--- Exercise data Enclosed Below ---
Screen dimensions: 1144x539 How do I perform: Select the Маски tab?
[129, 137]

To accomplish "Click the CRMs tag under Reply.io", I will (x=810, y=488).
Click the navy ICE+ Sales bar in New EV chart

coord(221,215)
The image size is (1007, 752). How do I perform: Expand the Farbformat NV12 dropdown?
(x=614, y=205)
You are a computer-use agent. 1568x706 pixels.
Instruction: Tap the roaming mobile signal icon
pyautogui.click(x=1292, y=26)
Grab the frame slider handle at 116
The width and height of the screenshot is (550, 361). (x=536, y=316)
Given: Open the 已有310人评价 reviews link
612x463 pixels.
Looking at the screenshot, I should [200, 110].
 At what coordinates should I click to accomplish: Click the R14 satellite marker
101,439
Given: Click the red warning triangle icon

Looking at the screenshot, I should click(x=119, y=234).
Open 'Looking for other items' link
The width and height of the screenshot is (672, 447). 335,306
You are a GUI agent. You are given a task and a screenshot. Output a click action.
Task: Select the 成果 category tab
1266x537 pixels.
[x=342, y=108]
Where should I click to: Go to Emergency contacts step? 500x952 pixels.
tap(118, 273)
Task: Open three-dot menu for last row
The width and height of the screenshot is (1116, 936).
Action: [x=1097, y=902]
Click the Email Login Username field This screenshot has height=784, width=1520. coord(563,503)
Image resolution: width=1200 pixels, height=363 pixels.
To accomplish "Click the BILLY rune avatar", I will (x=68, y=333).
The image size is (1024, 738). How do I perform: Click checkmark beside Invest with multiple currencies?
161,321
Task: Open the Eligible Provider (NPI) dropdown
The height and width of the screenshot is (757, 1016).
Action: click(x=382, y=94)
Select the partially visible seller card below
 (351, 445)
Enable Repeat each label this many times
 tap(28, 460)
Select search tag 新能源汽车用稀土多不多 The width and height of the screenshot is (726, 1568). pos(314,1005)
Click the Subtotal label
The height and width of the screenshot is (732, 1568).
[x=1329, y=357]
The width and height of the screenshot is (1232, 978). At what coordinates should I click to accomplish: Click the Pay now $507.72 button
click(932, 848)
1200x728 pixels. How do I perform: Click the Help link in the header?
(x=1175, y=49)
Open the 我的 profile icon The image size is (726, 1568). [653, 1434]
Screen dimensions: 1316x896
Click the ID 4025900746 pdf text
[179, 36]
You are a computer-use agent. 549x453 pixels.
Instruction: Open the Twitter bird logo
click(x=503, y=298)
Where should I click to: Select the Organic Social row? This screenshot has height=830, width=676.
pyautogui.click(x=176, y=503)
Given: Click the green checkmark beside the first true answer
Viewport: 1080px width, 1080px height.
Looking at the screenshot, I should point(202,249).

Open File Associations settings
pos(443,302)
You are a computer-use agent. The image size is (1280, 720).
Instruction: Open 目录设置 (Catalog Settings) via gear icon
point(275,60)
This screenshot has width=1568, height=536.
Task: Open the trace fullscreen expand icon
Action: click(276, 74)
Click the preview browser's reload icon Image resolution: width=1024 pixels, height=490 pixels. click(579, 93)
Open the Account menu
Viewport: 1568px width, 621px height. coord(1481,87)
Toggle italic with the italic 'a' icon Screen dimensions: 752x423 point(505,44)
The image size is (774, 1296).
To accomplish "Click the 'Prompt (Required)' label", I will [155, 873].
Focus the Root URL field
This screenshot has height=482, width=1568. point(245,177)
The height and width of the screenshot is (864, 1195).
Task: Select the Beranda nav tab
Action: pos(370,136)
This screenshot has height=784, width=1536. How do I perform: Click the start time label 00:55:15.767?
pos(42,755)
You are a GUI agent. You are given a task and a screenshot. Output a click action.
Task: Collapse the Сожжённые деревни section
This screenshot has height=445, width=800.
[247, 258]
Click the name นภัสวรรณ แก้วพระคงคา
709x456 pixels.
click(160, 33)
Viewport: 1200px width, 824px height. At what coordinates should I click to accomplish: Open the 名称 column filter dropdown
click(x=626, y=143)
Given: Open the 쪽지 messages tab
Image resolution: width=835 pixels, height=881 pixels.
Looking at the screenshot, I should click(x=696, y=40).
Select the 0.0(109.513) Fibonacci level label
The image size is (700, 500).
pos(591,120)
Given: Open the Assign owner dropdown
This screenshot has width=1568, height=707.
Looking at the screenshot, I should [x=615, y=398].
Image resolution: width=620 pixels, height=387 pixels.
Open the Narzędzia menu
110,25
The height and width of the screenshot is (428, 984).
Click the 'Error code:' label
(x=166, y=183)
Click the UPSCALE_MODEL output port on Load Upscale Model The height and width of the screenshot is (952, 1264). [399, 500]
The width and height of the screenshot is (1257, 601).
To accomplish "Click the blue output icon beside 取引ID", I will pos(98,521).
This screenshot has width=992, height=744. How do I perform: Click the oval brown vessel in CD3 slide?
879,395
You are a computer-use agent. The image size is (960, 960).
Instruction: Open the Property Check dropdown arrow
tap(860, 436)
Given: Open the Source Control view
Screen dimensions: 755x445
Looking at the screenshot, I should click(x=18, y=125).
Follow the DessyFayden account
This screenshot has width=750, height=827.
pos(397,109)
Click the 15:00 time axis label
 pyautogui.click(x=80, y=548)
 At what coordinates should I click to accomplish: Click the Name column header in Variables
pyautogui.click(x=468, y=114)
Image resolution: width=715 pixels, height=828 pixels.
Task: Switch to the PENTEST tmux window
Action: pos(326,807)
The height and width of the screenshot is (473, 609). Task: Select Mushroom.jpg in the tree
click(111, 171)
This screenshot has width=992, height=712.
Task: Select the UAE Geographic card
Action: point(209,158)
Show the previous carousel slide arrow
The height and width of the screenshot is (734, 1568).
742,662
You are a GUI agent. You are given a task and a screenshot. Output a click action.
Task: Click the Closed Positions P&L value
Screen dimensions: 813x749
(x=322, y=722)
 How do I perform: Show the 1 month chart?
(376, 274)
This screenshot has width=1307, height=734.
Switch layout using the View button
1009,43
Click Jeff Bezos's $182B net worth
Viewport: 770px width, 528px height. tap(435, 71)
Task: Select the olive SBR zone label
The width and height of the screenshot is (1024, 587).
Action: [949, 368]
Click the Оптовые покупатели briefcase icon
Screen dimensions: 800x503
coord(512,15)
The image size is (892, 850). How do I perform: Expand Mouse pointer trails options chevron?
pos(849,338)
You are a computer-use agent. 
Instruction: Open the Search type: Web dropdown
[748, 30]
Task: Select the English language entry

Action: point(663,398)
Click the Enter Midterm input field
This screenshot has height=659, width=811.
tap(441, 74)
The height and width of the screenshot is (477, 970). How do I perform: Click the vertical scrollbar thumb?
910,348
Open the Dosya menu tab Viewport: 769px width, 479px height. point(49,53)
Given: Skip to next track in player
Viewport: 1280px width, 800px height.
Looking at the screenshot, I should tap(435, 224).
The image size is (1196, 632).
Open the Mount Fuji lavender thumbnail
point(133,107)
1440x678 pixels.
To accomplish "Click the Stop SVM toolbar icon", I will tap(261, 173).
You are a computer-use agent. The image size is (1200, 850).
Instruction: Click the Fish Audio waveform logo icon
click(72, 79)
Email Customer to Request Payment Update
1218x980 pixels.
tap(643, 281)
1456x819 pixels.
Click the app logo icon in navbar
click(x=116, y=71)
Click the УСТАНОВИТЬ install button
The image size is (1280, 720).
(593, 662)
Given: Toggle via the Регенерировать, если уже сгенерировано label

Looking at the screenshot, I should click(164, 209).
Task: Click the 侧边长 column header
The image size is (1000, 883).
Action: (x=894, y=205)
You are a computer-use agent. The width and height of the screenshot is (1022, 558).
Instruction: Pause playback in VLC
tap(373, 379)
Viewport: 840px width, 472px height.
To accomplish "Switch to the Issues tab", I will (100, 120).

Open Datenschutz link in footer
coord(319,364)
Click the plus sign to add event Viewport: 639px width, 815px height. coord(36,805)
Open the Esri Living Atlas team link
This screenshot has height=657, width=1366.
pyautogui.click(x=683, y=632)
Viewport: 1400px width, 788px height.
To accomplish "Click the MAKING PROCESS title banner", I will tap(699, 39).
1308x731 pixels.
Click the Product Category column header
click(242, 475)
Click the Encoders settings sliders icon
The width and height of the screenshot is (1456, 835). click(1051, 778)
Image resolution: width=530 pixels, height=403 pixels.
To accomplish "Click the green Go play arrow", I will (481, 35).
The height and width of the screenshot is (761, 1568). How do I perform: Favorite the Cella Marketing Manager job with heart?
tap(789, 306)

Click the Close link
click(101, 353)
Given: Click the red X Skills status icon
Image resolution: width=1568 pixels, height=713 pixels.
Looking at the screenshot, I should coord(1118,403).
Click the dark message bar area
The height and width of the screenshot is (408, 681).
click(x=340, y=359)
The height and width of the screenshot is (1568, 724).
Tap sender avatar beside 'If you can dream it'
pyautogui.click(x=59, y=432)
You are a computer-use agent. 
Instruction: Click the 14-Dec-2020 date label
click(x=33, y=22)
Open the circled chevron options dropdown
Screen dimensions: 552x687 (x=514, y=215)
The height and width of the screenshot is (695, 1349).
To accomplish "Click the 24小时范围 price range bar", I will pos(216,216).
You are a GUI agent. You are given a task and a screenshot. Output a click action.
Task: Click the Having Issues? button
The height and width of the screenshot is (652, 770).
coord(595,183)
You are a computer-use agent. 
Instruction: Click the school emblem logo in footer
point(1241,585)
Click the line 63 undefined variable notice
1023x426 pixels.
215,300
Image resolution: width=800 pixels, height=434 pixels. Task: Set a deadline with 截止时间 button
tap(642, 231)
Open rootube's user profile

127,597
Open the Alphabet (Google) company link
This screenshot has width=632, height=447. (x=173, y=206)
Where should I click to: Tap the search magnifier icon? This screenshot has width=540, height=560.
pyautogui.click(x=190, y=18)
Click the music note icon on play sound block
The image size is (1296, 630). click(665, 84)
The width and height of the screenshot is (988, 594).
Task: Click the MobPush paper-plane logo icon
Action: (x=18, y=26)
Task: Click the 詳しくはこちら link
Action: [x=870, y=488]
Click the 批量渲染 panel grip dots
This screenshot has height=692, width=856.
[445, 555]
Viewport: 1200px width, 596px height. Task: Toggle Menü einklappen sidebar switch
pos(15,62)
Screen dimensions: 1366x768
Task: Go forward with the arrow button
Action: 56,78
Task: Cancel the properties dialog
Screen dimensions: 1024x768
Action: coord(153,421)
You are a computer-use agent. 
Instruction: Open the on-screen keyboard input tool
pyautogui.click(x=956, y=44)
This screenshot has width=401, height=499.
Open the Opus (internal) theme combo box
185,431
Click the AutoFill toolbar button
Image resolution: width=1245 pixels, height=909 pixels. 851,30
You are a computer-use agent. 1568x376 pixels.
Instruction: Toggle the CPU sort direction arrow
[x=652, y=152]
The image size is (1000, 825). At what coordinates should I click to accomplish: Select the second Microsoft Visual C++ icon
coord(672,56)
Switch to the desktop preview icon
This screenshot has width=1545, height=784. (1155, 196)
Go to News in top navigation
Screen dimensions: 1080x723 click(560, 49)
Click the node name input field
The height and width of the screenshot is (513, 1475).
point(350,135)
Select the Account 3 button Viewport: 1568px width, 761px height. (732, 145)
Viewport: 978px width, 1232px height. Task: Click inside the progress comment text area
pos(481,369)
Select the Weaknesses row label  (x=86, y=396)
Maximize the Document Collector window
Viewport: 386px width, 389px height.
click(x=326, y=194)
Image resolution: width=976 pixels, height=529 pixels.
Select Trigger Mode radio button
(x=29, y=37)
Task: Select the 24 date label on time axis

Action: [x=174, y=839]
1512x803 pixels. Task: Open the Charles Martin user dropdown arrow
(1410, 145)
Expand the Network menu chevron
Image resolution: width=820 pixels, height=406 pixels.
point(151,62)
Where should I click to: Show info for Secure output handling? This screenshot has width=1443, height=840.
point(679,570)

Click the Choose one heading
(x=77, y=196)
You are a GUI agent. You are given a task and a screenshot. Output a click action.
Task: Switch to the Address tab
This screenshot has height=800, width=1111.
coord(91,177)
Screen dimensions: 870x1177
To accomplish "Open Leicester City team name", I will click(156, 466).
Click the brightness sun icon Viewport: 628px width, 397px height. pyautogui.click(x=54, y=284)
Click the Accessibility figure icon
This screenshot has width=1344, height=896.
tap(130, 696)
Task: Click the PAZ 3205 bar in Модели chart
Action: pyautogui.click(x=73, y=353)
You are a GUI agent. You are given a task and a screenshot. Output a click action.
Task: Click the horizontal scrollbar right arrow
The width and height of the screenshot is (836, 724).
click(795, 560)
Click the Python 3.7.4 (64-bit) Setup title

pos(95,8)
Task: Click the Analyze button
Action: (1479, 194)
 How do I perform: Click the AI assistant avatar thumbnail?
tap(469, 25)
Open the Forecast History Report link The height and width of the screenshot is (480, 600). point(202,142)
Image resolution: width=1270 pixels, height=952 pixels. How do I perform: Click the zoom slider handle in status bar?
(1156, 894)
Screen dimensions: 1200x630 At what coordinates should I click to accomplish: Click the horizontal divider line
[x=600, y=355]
--- End of Enclosed Exercise data ---
Your objective
Would you please copy exactly the part of the entries above that begins at the line containing "The image size is (1196, 632)." and ends at the line containing "You are a computer-use agent. The image size is (1200, 850).", both lines included?

Answer for this exercise
The image size is (1196, 632).
Open the Mount Fuji lavender thumbnail
point(133,107)
1440x678 pixels.
To accomplish "Click the Stop SVM toolbar icon", I will tap(261, 173).
You are a computer-use agent. The image size is (1200, 850).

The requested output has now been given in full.